The researchers had good reason to believe that CBI1 could influence BAX’s activity, but whether it would dial that activity up or down was an open question. It turned out that unlike the mitochondrial lipid, which has a stimulatory effect, CBI1 suppresses BAX. These opposite effects occurred even though the lipid and CBI1 engage with the exact same cysteine on BAX. 

“The first small molecule covalent mechanism shown to be capable of modulating BAX unexpectedly turns out to have an inhibitory effect,” Walensky states. 

The researchers then showed that CBI1 achieves this effect through two distinct mechanisms: 

1) When it reacts with Cys 126, CBI1 prevents BAX from changing shape.  

Unable to shift from an idle configuration to an active one, BAX can’t become an oligomer that gouges holes in the mitochondria and triggers apoptosis. 

2) CBI1 directly competes with the mitochondrial lipid to react with Cys 126. The result is that the lipid’s stimulatory effect on BAX is blocked. 

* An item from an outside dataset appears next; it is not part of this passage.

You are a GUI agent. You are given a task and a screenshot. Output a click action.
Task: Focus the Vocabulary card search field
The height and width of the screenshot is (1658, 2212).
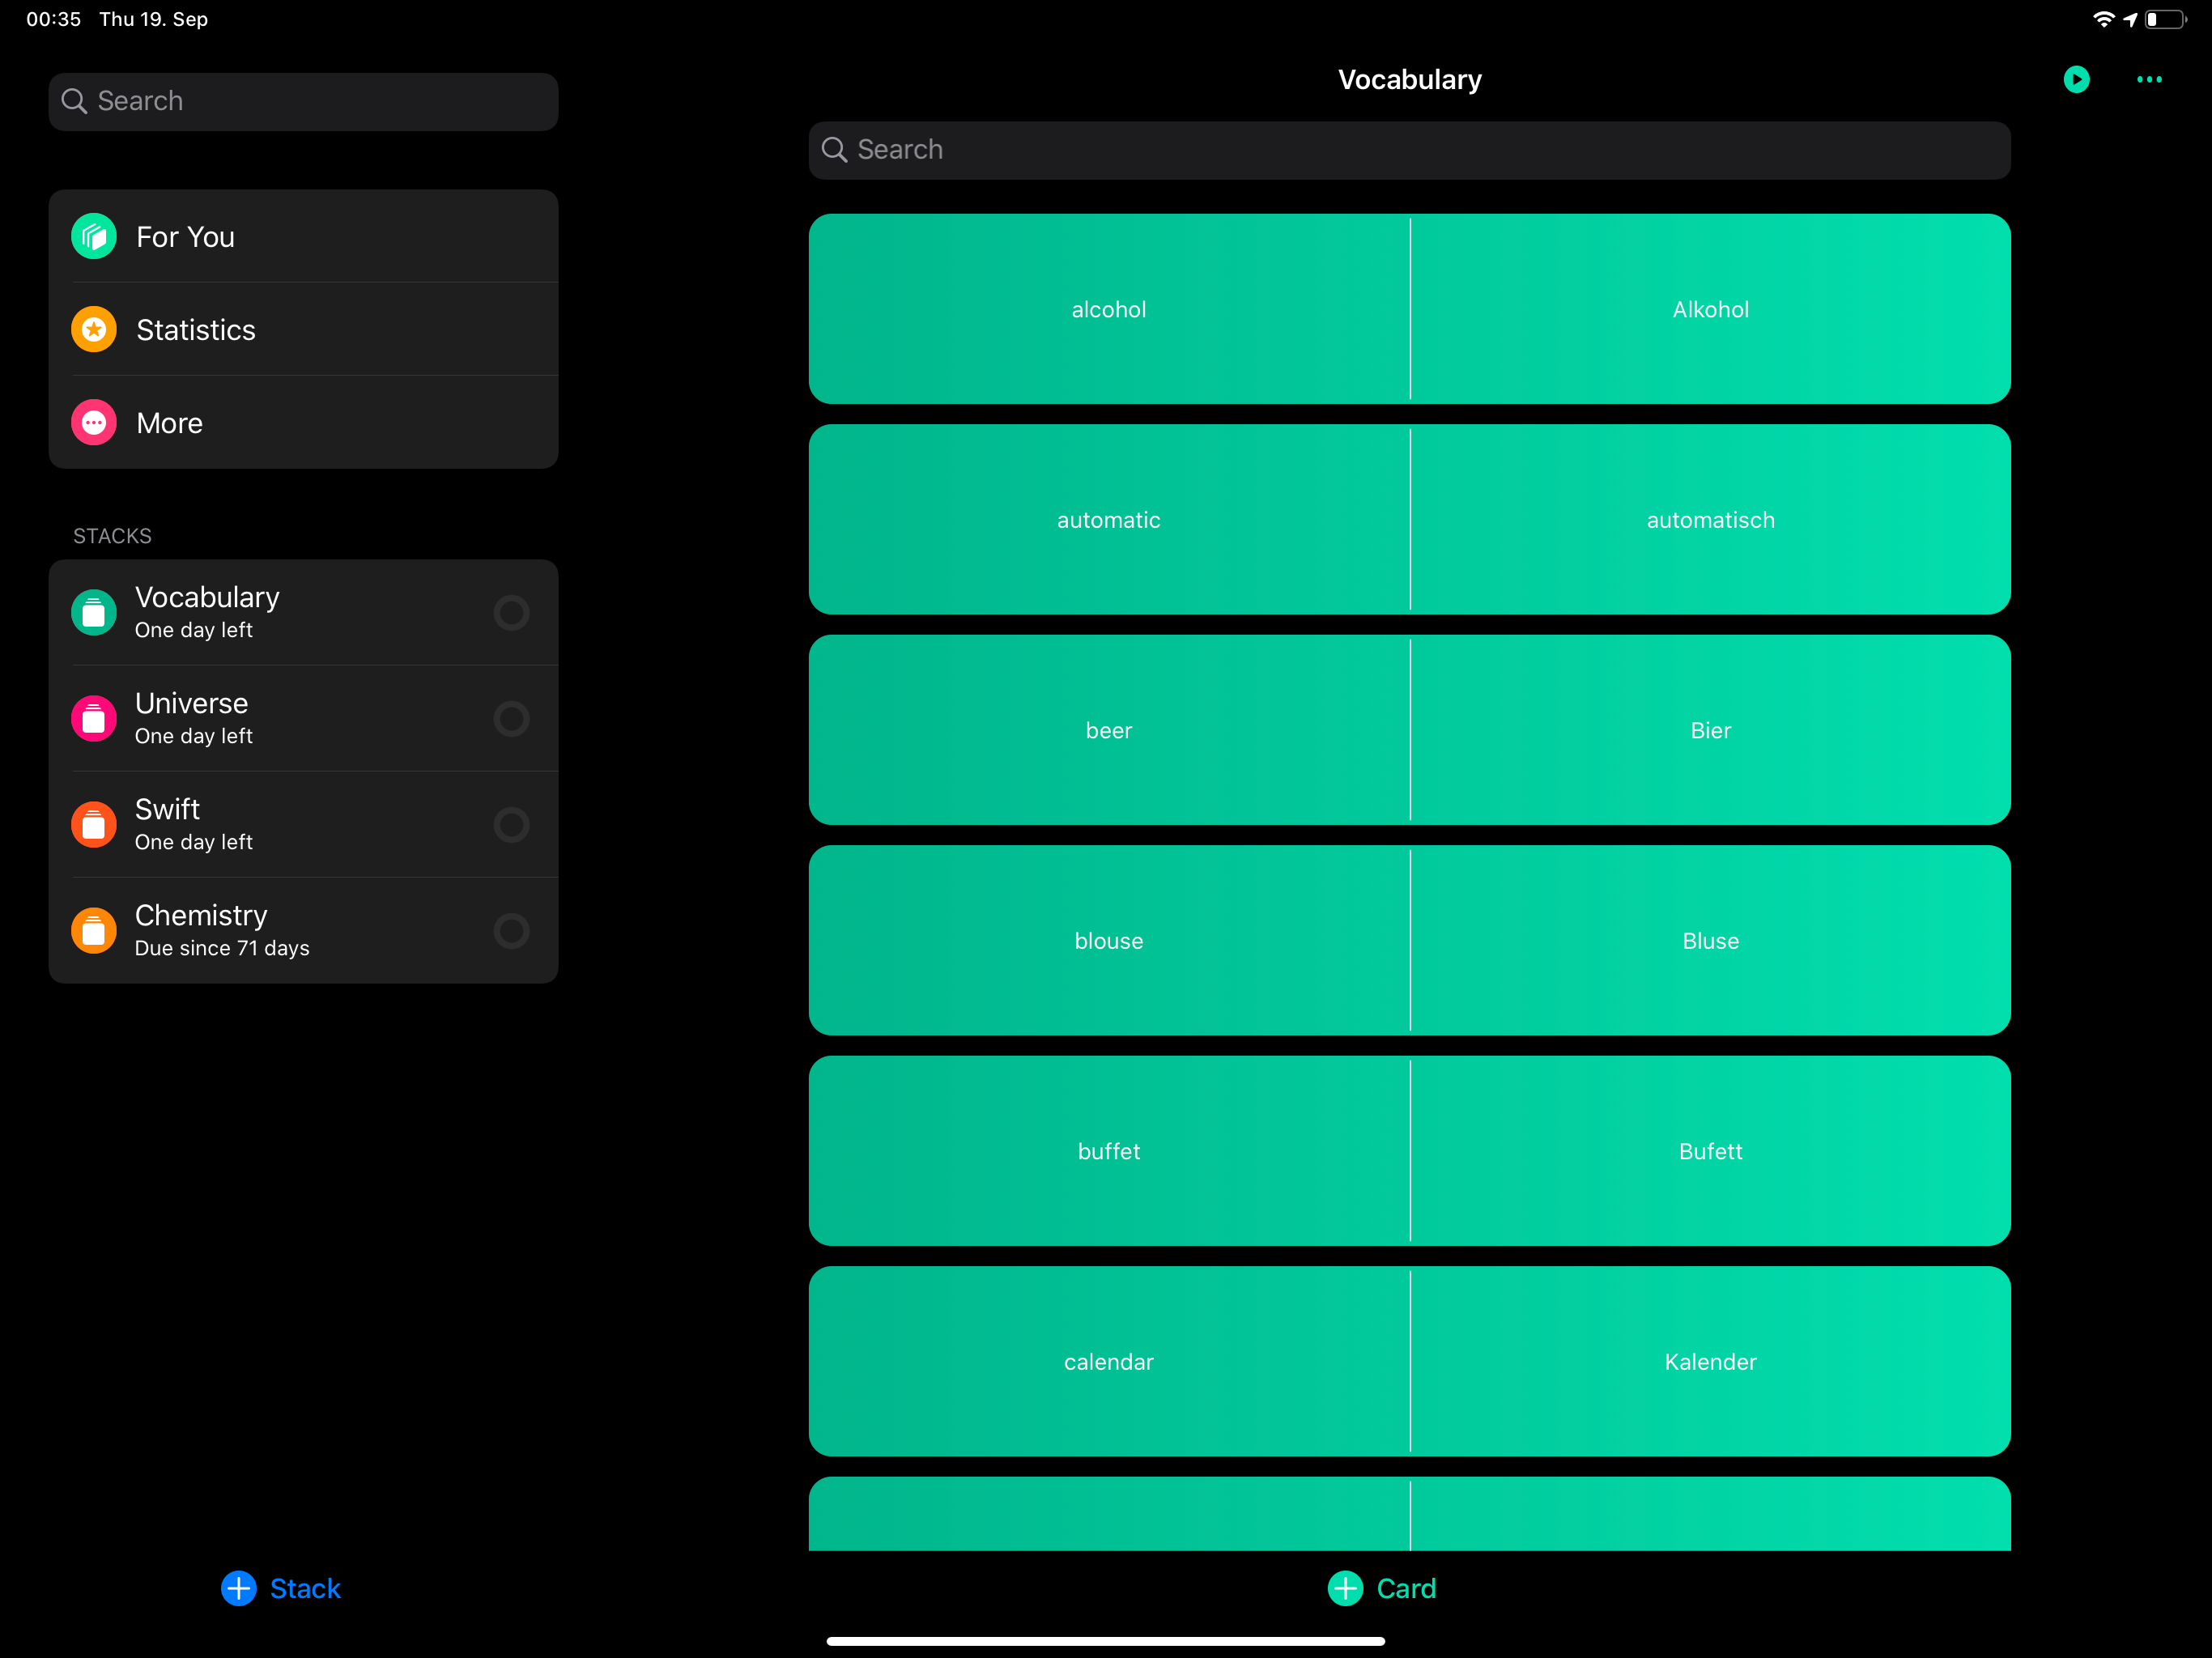[1409, 151]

With CBI1, researchers now have a starting point for the development of the first drugs for inhibiting BAX by a covalent mechanism. Such drugs would be especially valuable for treating diseases marked by a mass die-off of cells. They could also potentially be used to protect healthy cells from the damaging effects of cancer chemotherapy and radiation therapy, the researchers say.